Segment Start: DATA LISTING
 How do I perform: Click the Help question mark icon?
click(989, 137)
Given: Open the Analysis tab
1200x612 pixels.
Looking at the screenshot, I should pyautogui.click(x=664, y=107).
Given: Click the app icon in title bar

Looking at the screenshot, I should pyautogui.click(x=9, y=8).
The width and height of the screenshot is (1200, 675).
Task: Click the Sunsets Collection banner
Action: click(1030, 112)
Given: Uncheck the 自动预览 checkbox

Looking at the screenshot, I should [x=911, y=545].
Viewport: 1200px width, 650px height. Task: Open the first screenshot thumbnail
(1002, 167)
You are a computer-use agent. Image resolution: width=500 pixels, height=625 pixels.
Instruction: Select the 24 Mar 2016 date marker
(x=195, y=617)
Segment End: DATA LISTING
→ **PROBLEM**:
Could you give the data again, word for word?

→ **SOLUTION BELOW**:
 How do I perform: Click the Help question mark icon?
click(989, 137)
Given: Open the Analysis tab
1200x612 pixels.
Looking at the screenshot, I should pyautogui.click(x=664, y=107).
Given: Click the app icon in title bar

Looking at the screenshot, I should pyautogui.click(x=9, y=8).
The width and height of the screenshot is (1200, 675).
Task: Click the Sunsets Collection banner
Action: click(1030, 112)
Given: Uncheck the 自动预览 checkbox

Looking at the screenshot, I should [x=911, y=545].
Viewport: 1200px width, 650px height. Task: Open the first screenshot thumbnail
(1002, 167)
You are a computer-use agent. Image resolution: width=500 pixels, height=625 pixels.
Instruction: Select the 24 Mar 2016 date marker
(x=195, y=617)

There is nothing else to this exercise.